Originally Published: Sunday, 11 June 2000 Author: Rob Bos
Published to: featured_articles/Featured Articles Page: 1/1 - [Std View]

Why Linux Makes Sense To The End User

To the end user, the regular person on the street who doesn't know or particularly want to know much about computers in general, Linux isn't that big a deal. It's just another way of doing a task, and not all that good at the tasks that the normal user needs to do on a regular basis.

To the end user, the regular person on the street who doesn't know or particularly want to know much about computers in general, Linux isn't that big a deal. It's just another way of doing a task, and not all that good at the tasks that the normal user needs to do on a regular basis. Even things that are perceived as very, very basic, such as reading e-mail and browsing through Web pages, are fraught with problems.

From an end user perspective, Linux is very unwieldy: Web pages with question marks where quotes should be, ugly Web browsers, inconsistent interface (no two applications are alike). And what's worse, all of the Linux users you ask for help start their instructions with a "get to a root prompt." This is typically very unfamiliar territory for someone who's never really touched a non-graphical computer system.

Installing programs is counterintuitive (why are they in so many tiny little packages?), configuring them even more so (why does every tiny little program keep its configuration in /etc and why do I need to be root to change them?), and updating programs is inconvenient (why should I update because of a stupid little security patch? I don't have anything important on my computer!).

Using Linux requires that a user delve more deeply into their computer than most people ever want to know. On a single-user machine, a person becomes both a system administrator and a user.

Using Windows, on the other hand, is much different. For all its faults, Windows deals with this problem by making the blatant assumption that it is a single-user system. While this assumption makes Windows almost useless for anything beyond single-user use, this makes it relatively easy and straightforward for users to administrate. While its single-user assumption makes it also extremely easy to break, and Windows users typically end up constantly fixing it and doing maintenance on it, it is at least fairly structurally simple and flexible.

So why, then, should regular people switch to using Linux? (Side note: As I type this up on an NT machine in a computer lab, the woman sitting at the computer in front of me is reading Linux.com -- neat coincidence) What could possibly motivate regular people to use it? Why should someone like my mother put in the effort to install Linux and learn a new environment?

There are the usual answers: stability, safe files, making data easier to back up, a prettier interface, more choices, better programs (though certain types of programs don't exist yet, the ones that Linux does have are of far higher quality and far more flexible than the Windows equivalents, as a general rule) and the ability to go for years without having to change things. The sheer power that Linux gives you in terms of flexibility (try to find some equivalent to the "wget" program or the "dd" program under Windows) is something that most advanced users would never give up.

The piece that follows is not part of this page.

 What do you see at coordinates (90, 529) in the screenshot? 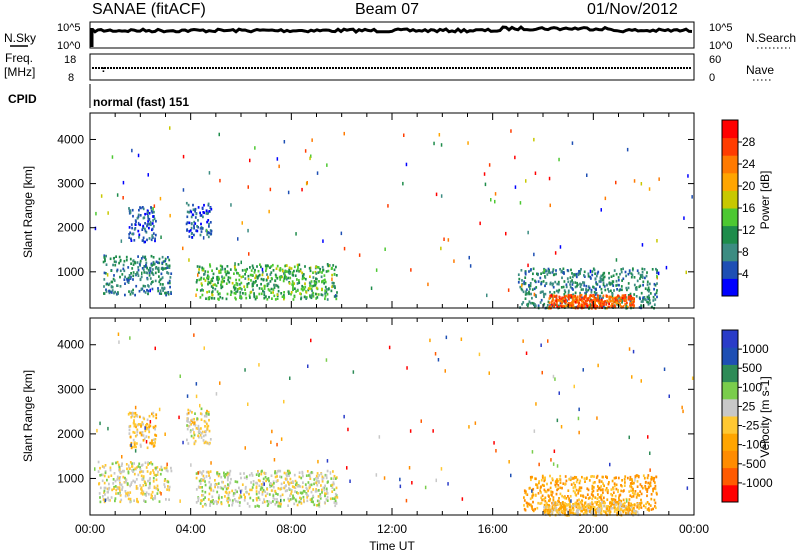
I see `x-tick-label: 00:00` at bounding box center [90, 529].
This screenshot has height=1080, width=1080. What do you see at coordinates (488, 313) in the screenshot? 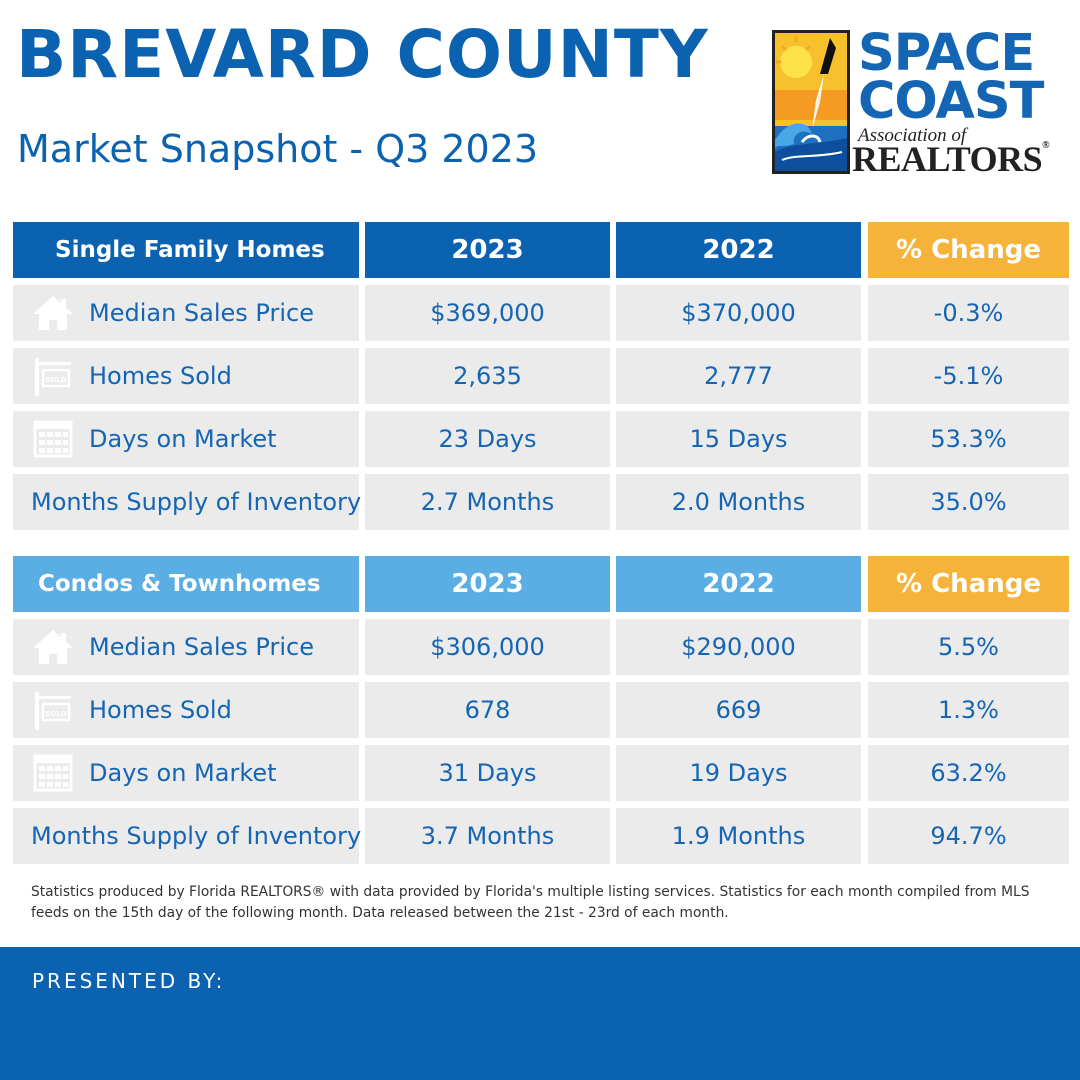
I see `value-2023: $369,000` at bounding box center [488, 313].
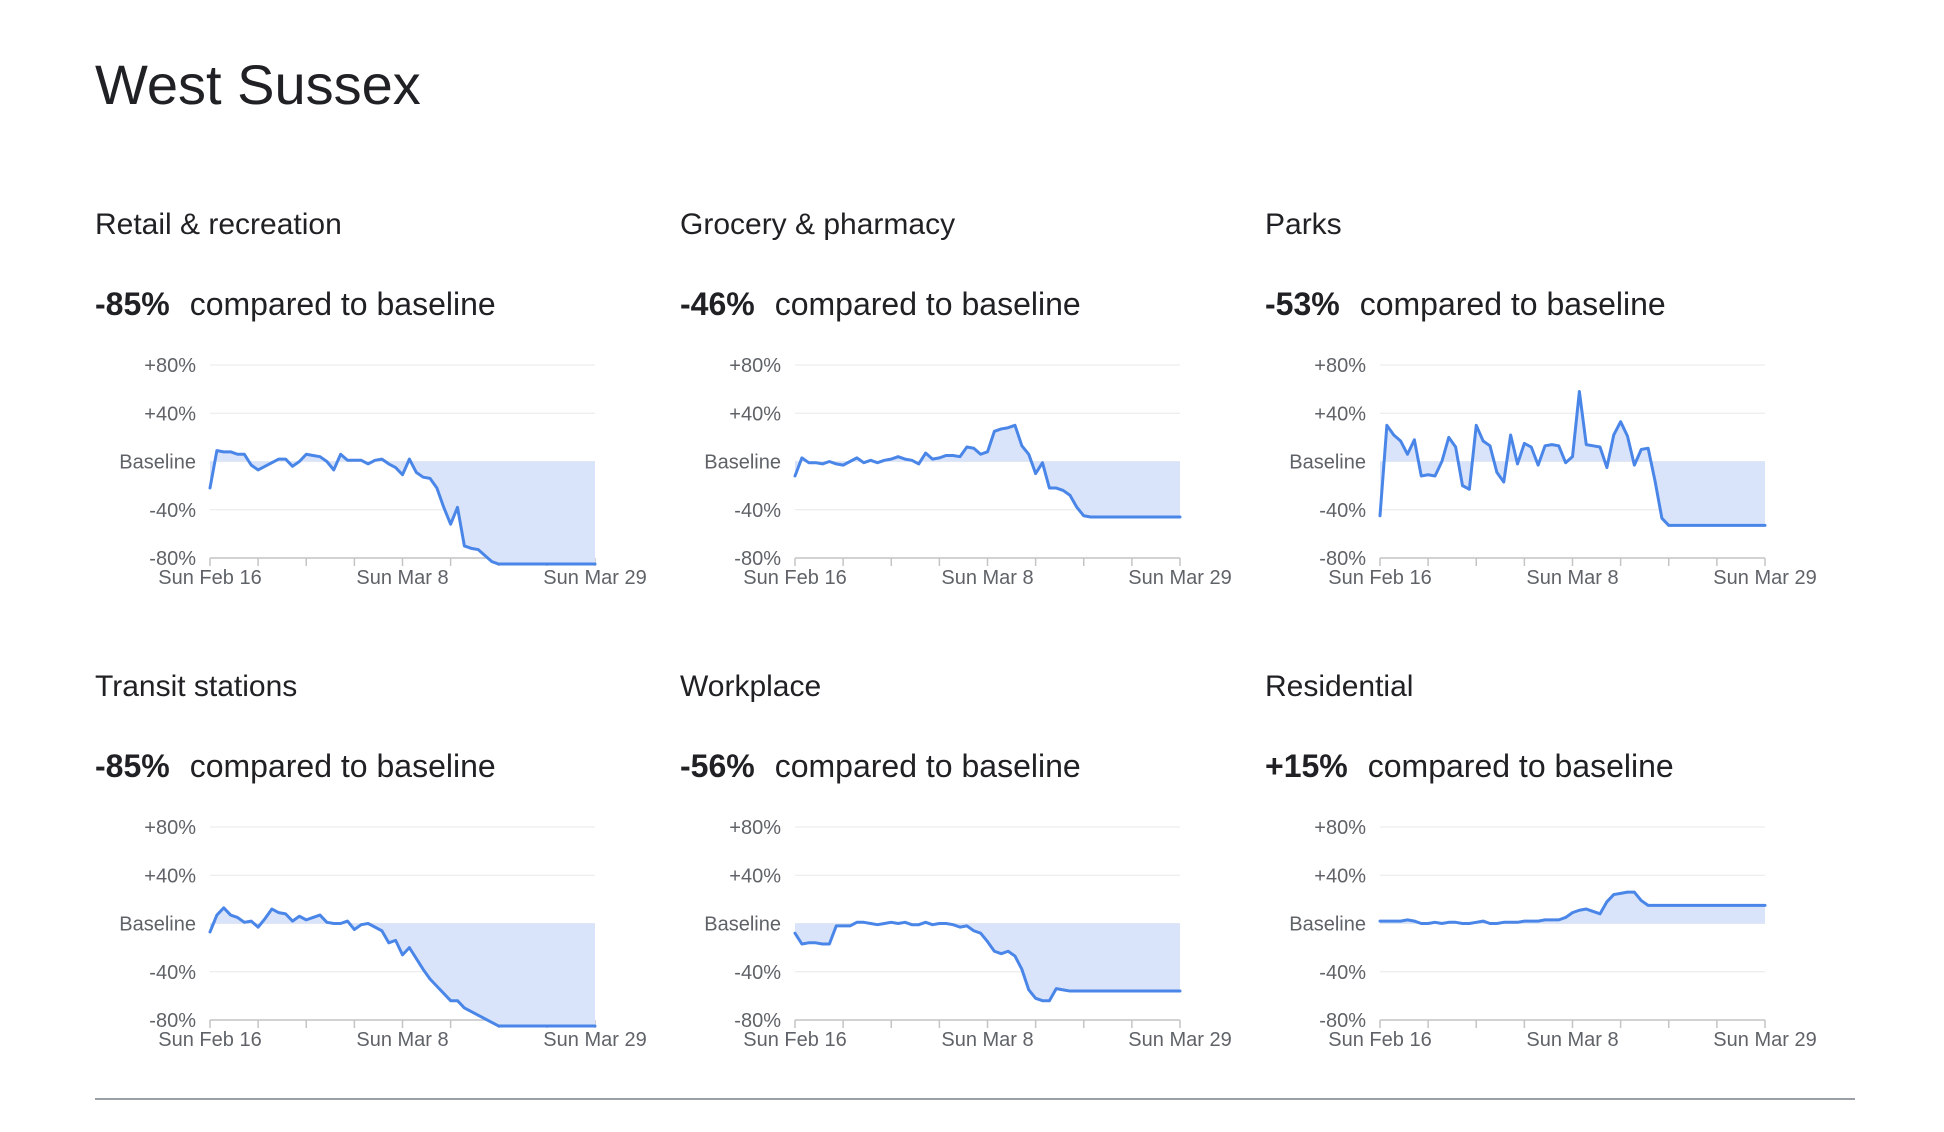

The most important reason, however, to use Linux isn't any of these things, although they have enormous practical value. The real advantage that Linux gives you is freedom. Linux is free software -- free as in libre, free speech, liberty. A lot of people don't like to talk about that, and it quickly becomes a taboo subject for people looking to forward Linux' market position.

Yet the fact of the matter is, Linux is free: free to change and hack, free to give to your friends, and free to do with as you like. You don't have to ask permission, and you don't have to jump through legal hoops.

No version of Windows, no matter how advanced, will ever be able to offer you this freedom. It will always be, in some form or another, owned by someone who wants to use it to extract as much from you as possible.

Linux is, in a very deep sense, community property. By using it, you become a member of that community and become the owner of Linux, a de facto member of the companies that make it. It belongs to you, and you can do as you like with it. No one will ever come at you with lawyers unjustly accusing you of pirating it. You'll never have to break the law to help out a friend by making a boot disk or lending you your OS CD.

Freedom is why Linux is preferable to most other OSes. Its power, continual improvement, ease of use, and such are only side benefits. Many people may not care about it, but it is also why the regular user should be using it -- to be free.